Problem statement>
An exact copy of every line from the one holding "Click the website screenshot thumbnail" to the end of the entries below is required; leave the pictures out.

Listed records>
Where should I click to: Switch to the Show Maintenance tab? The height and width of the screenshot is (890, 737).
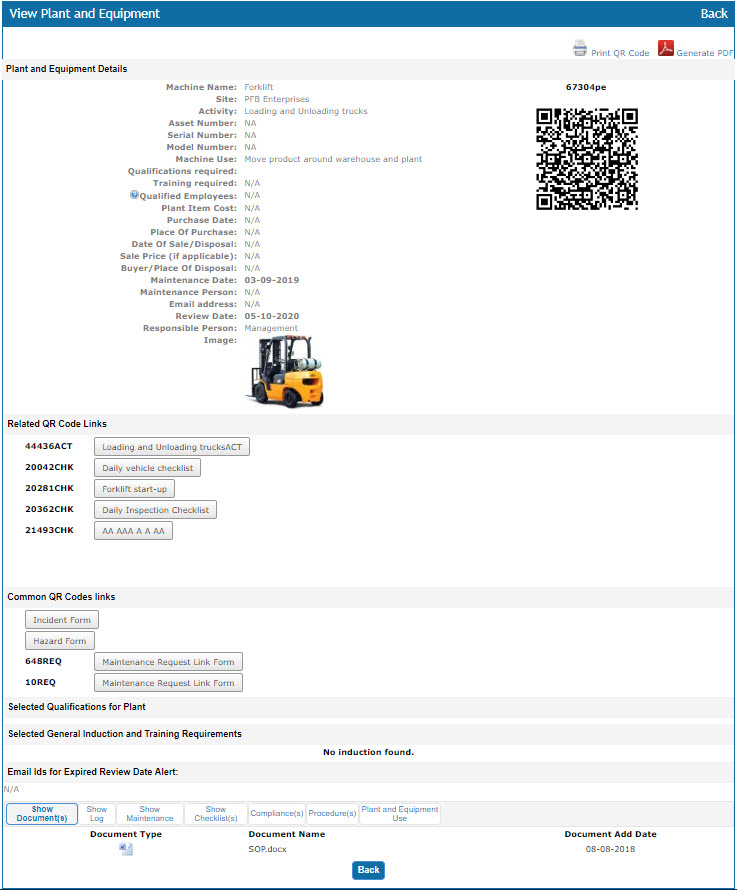click(x=150, y=814)
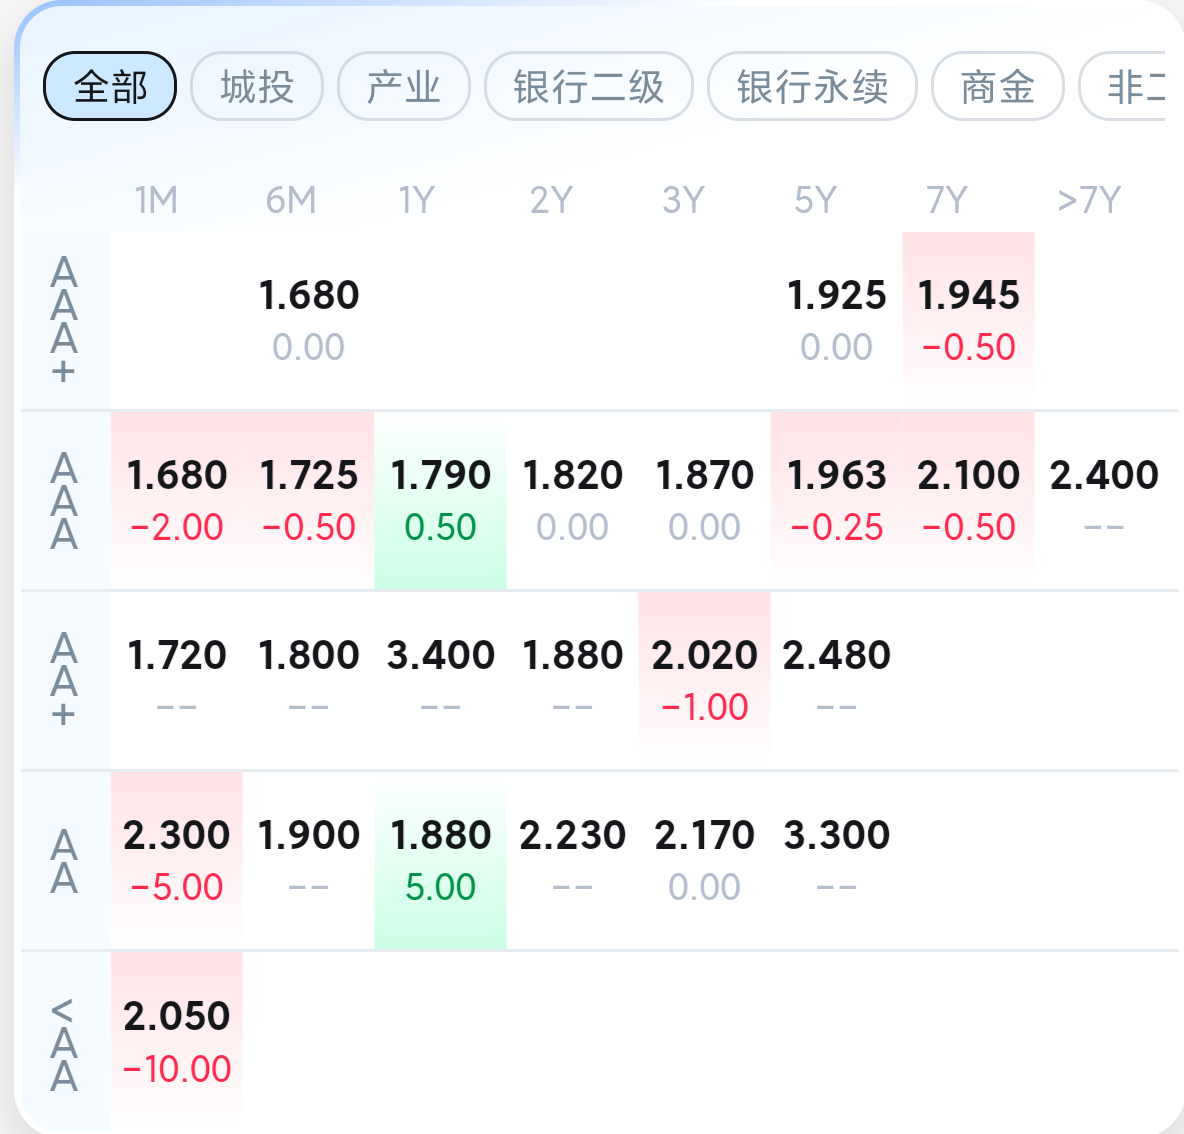Click the AAA 5Y cell showing 1.963

[x=837, y=498]
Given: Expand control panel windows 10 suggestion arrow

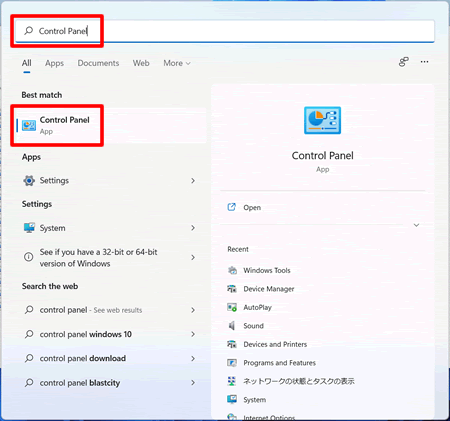Looking at the screenshot, I should (193, 334).
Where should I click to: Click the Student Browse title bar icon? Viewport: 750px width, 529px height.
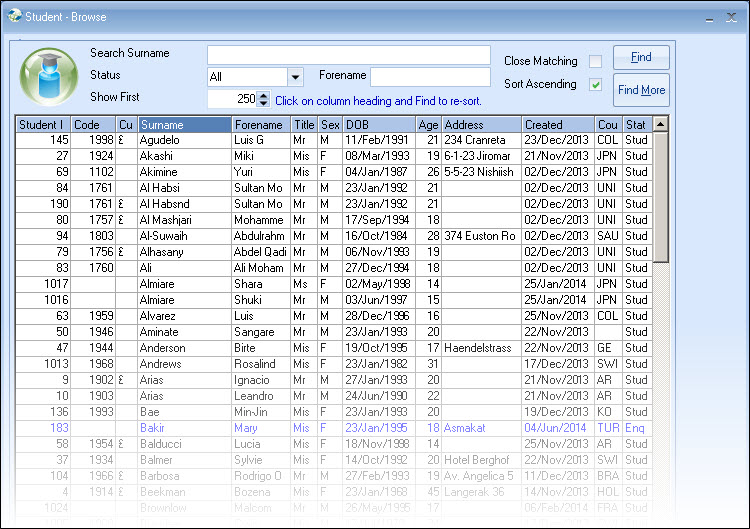[13, 16]
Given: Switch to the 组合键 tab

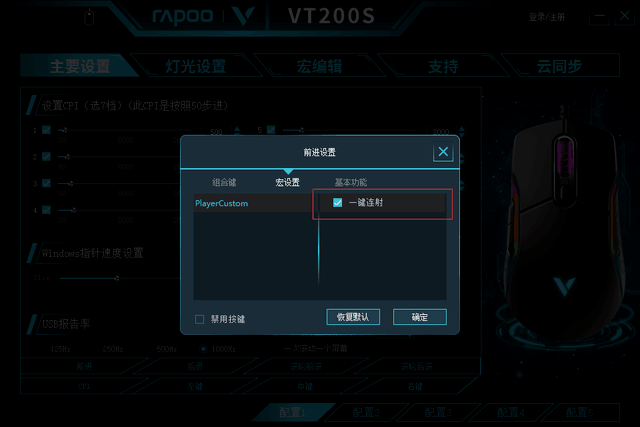Looking at the screenshot, I should tap(224, 182).
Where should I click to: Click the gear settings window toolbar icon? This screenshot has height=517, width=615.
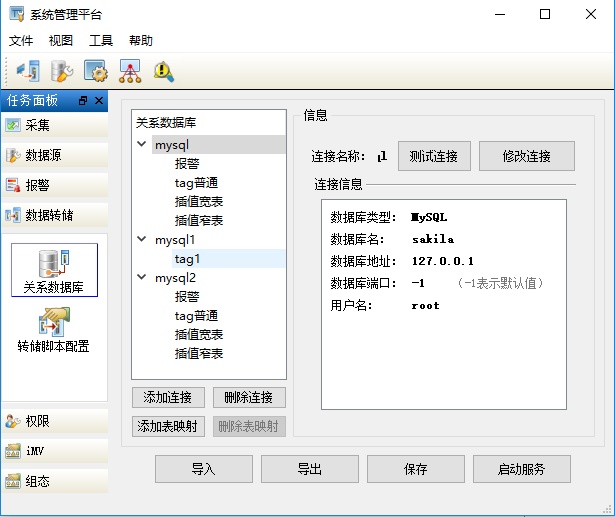click(x=96, y=71)
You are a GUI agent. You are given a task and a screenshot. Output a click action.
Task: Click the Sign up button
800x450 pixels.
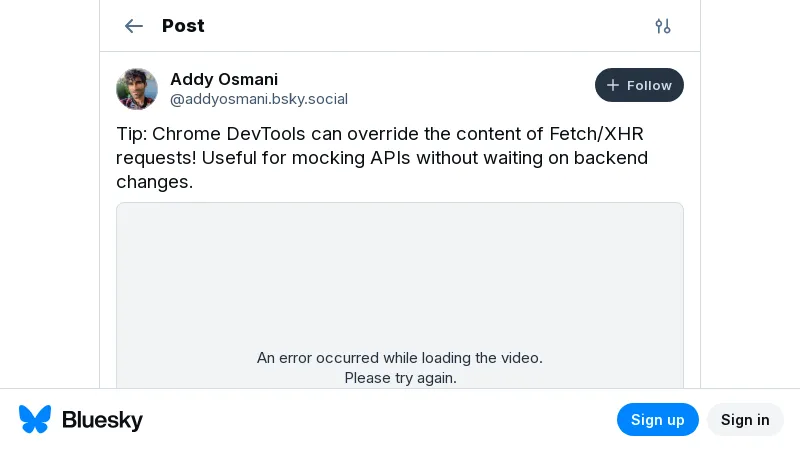click(x=657, y=419)
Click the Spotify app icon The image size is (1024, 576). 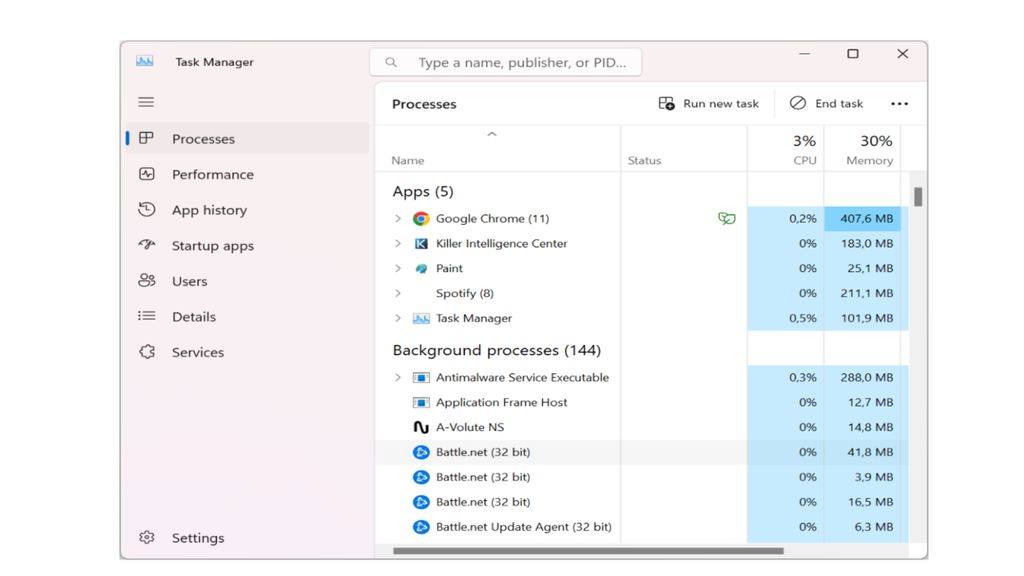pos(421,293)
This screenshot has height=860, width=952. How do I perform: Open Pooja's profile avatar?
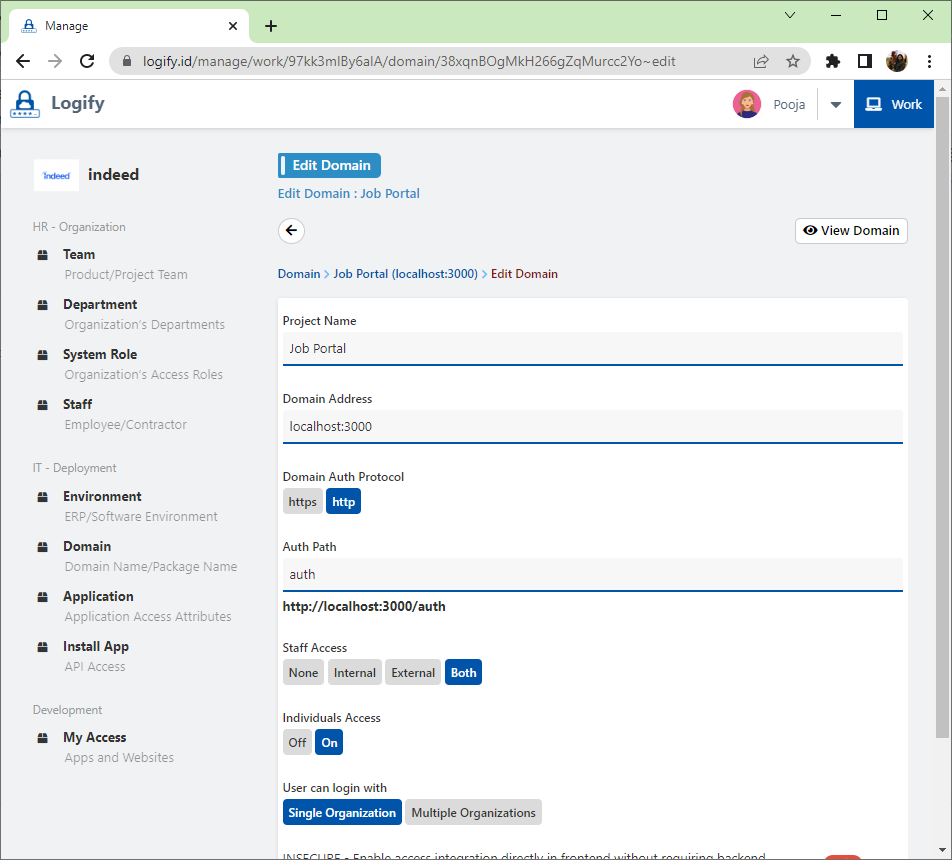tap(746, 104)
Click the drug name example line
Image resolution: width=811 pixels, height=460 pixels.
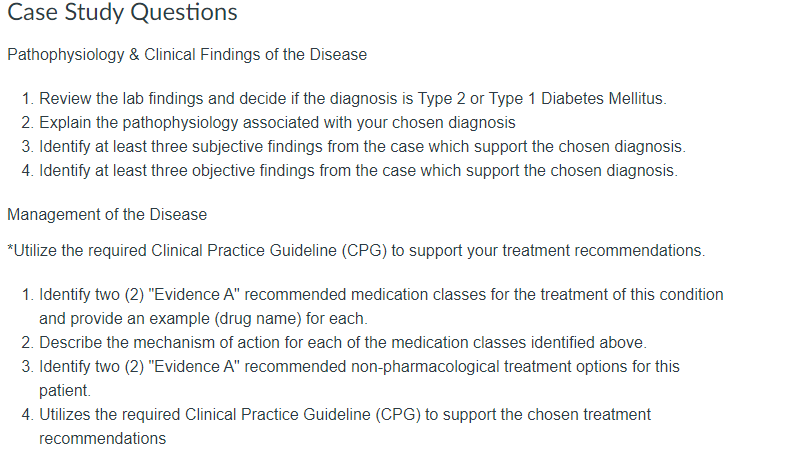(203, 318)
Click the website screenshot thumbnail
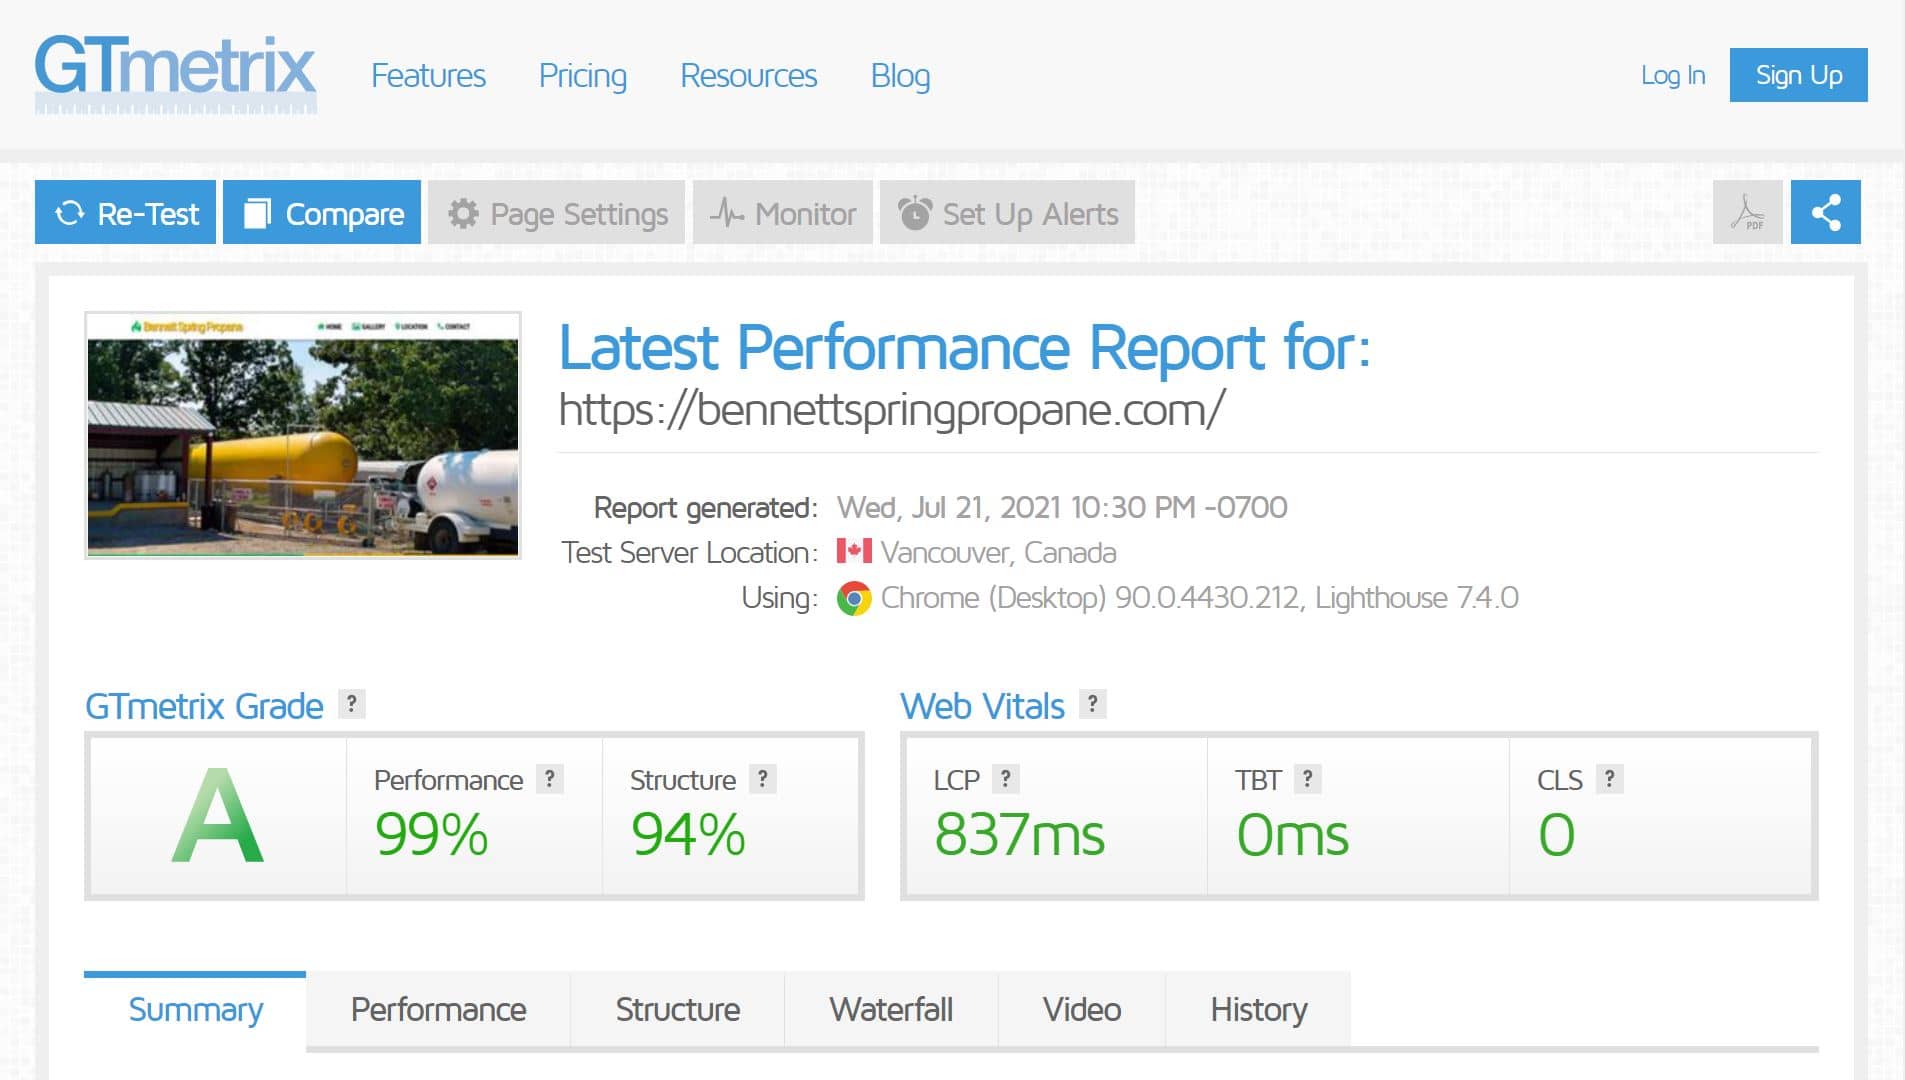This screenshot has height=1080, width=1905. 303,436
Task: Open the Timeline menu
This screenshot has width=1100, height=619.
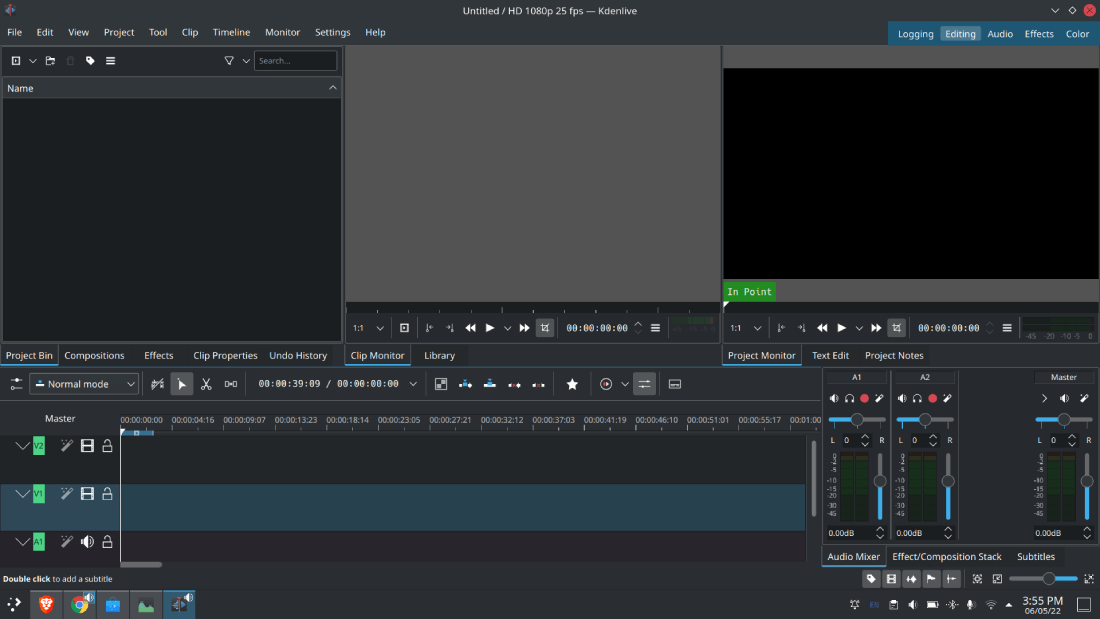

Result of the task>
Click the website screenshot thumbnail
This screenshot has height=1080, width=1905. 303,436
Task: Open the Timeline menu
This screenshot has width=1100, height=619.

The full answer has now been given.